*** Supplied data
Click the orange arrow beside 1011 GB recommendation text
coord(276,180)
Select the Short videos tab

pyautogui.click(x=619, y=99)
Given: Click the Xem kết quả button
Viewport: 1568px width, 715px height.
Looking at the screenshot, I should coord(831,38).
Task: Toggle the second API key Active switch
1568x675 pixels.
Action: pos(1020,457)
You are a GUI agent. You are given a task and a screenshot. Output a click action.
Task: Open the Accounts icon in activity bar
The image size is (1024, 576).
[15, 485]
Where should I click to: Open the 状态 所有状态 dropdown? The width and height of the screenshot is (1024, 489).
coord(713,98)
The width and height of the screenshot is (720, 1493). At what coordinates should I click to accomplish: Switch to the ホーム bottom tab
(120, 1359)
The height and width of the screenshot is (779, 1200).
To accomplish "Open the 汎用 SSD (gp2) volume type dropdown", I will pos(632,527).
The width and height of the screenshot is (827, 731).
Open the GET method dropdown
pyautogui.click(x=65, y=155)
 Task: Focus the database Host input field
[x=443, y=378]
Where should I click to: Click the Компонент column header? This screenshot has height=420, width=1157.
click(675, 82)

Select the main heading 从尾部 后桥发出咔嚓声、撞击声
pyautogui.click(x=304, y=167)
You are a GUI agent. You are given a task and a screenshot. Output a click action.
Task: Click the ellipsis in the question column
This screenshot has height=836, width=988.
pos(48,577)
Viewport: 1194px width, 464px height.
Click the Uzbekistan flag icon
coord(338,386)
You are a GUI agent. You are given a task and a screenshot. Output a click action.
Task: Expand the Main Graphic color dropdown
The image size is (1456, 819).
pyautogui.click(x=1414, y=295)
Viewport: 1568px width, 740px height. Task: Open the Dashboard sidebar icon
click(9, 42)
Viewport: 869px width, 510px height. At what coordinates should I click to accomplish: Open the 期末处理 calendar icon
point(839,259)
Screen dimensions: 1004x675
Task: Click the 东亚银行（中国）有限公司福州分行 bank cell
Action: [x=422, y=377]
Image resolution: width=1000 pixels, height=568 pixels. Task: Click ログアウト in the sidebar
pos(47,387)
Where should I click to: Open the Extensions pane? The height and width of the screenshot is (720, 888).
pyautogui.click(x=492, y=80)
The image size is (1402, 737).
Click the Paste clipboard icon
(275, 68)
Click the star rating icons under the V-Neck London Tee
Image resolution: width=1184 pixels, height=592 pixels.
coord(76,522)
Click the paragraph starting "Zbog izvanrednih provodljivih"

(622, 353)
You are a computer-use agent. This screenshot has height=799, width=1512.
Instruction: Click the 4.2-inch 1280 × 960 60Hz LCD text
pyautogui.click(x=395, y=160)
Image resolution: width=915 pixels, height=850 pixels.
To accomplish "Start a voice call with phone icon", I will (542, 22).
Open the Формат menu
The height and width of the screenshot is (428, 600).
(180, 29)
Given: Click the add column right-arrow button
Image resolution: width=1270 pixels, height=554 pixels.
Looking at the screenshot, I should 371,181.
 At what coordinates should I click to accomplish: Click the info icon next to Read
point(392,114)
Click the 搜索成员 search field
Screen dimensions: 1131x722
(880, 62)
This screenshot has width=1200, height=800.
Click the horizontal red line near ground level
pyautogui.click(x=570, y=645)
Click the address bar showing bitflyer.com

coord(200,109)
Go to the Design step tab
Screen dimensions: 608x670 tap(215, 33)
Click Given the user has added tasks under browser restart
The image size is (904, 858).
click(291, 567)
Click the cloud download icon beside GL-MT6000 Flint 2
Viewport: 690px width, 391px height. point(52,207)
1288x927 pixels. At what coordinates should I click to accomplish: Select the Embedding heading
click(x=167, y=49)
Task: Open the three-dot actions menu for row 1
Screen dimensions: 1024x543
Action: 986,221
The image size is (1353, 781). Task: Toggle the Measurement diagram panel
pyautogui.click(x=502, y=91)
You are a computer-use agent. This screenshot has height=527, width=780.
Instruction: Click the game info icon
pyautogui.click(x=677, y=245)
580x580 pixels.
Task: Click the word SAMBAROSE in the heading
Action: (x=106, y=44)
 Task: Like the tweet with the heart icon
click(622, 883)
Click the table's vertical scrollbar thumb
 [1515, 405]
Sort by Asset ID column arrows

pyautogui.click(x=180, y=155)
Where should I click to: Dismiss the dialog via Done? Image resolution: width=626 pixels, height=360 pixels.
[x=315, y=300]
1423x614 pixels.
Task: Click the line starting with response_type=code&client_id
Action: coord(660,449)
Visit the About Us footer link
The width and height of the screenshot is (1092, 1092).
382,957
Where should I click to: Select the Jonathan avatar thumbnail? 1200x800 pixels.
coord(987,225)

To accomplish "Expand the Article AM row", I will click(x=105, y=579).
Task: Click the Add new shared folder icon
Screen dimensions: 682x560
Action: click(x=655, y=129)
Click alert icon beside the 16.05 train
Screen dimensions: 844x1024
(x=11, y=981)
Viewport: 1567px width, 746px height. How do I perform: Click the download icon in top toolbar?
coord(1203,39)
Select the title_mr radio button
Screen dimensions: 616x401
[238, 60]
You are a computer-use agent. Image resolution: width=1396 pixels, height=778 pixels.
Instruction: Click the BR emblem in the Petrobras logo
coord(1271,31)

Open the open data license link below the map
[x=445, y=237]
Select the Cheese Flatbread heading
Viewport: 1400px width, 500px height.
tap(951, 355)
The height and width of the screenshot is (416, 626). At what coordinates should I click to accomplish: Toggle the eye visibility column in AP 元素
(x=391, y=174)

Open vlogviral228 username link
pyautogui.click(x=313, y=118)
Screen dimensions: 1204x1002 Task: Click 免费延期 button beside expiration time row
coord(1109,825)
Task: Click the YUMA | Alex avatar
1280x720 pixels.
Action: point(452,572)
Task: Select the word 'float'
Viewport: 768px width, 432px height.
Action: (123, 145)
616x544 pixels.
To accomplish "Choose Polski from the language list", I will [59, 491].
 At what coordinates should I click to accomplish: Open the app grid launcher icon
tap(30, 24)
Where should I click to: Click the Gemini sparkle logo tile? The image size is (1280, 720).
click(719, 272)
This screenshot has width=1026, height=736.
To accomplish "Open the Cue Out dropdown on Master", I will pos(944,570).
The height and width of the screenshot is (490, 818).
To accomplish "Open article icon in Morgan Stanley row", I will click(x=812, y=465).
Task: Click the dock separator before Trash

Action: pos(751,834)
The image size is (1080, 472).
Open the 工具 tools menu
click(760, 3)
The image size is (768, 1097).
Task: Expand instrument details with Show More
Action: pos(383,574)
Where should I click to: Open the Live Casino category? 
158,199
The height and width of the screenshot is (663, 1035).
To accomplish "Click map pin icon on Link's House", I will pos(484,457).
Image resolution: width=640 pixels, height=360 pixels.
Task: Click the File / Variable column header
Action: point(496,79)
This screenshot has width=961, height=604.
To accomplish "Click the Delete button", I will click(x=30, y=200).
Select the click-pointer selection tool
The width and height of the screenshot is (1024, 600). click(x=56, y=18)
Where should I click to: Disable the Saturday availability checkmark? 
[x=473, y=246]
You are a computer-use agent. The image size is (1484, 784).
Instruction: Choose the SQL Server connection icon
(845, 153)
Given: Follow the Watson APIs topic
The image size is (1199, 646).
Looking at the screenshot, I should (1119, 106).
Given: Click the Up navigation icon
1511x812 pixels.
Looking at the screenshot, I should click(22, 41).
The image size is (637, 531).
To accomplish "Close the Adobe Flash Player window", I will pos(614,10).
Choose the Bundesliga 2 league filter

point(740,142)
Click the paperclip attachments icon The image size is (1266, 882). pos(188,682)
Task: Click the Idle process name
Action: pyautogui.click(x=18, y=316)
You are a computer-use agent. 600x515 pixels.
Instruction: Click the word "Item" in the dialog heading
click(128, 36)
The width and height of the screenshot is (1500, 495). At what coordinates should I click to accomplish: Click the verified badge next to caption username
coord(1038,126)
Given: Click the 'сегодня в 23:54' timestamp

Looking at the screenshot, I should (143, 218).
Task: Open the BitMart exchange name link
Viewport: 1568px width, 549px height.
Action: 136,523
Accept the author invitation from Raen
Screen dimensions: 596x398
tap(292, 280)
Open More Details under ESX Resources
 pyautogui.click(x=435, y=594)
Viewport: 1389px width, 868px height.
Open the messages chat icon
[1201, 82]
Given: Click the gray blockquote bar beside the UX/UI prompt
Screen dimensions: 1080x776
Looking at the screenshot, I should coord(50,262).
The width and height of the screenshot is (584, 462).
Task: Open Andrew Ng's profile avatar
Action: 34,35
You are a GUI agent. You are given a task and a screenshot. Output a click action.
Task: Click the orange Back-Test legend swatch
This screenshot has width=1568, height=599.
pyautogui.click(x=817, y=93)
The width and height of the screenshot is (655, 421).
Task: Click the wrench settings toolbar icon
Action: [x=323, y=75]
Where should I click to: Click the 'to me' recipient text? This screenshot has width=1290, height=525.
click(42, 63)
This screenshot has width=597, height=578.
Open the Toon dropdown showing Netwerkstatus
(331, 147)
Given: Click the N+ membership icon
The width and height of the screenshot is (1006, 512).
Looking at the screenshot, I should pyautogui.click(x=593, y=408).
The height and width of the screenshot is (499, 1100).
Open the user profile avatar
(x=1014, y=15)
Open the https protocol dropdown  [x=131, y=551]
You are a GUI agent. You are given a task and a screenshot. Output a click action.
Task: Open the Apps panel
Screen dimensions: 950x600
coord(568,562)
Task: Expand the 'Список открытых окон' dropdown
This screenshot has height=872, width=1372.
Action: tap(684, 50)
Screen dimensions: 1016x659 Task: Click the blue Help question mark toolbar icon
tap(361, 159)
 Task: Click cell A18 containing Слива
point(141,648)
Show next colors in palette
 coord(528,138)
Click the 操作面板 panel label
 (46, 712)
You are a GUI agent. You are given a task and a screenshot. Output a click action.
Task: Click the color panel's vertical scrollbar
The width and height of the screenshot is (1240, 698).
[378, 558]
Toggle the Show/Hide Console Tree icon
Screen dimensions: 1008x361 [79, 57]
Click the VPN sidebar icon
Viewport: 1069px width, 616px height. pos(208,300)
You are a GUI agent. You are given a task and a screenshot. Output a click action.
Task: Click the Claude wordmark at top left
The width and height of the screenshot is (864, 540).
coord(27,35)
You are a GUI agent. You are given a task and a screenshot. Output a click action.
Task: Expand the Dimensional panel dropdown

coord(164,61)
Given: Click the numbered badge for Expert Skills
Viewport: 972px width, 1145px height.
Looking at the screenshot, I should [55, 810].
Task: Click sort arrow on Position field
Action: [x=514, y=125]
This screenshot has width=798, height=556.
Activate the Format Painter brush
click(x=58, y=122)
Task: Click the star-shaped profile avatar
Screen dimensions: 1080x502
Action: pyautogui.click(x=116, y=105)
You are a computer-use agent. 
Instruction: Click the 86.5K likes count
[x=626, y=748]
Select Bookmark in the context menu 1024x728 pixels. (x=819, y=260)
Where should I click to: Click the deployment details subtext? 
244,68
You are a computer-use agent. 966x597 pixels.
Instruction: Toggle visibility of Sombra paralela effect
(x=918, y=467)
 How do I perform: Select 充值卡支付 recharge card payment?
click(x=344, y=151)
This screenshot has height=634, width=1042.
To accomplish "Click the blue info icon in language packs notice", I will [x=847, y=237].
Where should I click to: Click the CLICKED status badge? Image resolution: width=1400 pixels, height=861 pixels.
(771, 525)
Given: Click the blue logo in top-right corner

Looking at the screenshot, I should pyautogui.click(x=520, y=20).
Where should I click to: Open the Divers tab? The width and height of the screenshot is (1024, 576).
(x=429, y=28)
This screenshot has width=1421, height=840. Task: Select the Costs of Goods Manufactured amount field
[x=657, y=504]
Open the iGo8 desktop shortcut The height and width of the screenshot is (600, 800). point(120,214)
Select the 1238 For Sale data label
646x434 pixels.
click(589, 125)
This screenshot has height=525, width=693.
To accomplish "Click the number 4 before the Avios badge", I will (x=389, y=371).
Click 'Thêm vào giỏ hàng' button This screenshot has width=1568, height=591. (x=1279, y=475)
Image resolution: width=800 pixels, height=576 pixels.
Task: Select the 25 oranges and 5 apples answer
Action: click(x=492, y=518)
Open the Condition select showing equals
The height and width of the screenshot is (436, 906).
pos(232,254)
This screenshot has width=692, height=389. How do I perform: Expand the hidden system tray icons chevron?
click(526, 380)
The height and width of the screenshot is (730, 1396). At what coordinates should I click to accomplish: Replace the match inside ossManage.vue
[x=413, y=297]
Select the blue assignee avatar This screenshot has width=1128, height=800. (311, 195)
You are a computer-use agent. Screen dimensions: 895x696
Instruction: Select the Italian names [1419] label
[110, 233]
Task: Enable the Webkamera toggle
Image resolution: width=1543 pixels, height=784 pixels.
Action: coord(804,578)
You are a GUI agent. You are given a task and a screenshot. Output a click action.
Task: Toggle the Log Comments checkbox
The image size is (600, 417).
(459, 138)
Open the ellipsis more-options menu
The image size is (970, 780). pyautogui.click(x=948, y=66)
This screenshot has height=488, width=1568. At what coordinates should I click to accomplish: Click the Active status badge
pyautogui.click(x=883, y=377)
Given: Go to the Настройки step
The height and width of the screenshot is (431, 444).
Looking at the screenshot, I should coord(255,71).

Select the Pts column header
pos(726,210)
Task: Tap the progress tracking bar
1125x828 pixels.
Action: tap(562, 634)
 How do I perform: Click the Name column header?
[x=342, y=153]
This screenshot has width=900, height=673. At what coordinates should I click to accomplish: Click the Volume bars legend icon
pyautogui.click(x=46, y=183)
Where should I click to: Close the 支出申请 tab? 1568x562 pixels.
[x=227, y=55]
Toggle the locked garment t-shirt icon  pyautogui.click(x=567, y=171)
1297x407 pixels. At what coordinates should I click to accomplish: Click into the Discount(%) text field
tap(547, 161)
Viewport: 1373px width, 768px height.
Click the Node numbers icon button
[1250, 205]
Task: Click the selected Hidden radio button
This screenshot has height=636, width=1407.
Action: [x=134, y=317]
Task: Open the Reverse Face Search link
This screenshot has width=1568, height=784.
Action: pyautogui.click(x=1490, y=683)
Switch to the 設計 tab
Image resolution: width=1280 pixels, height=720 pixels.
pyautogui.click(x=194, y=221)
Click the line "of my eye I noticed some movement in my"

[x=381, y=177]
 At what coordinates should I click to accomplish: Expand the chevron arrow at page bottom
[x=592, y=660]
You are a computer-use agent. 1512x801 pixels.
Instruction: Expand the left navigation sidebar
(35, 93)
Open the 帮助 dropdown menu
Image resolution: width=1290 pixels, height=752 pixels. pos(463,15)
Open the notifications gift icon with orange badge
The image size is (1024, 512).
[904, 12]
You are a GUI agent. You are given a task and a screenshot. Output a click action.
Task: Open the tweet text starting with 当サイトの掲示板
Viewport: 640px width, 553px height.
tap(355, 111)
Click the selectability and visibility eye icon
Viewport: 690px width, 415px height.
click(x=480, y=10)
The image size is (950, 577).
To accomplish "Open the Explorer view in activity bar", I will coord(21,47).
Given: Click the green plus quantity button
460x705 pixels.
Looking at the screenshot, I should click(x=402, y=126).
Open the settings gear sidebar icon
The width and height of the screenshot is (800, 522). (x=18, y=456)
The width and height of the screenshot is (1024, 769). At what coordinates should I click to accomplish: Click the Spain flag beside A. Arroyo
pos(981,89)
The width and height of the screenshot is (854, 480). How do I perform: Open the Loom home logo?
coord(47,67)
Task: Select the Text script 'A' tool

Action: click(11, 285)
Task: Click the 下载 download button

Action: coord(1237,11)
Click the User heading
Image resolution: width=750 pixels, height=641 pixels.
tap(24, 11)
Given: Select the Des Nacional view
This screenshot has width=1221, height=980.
******
• [Problem statement]: Which lines of the data contain the string "computer"? Copy each of them.

• [Result of this exercise]:
You are a computer-use agent. This screenshot has height=799, width=1512.
You are a computer-use agent. This screenshot has height=527, width=780.
You are a computer-use agent. Image resolution: width=1396 pixels, height=778 pixels.
You are a computer-use agent. The image size is (1484, 784).
You are a computer-use agent. 600x515 pixels.
You are a computer-use agent. 
You are a computer-use agent. 966x597 pixels.
You are a computer-use agent. Screen dimensions: 895x696
You are a computer-use agent. 1512x801 pixels.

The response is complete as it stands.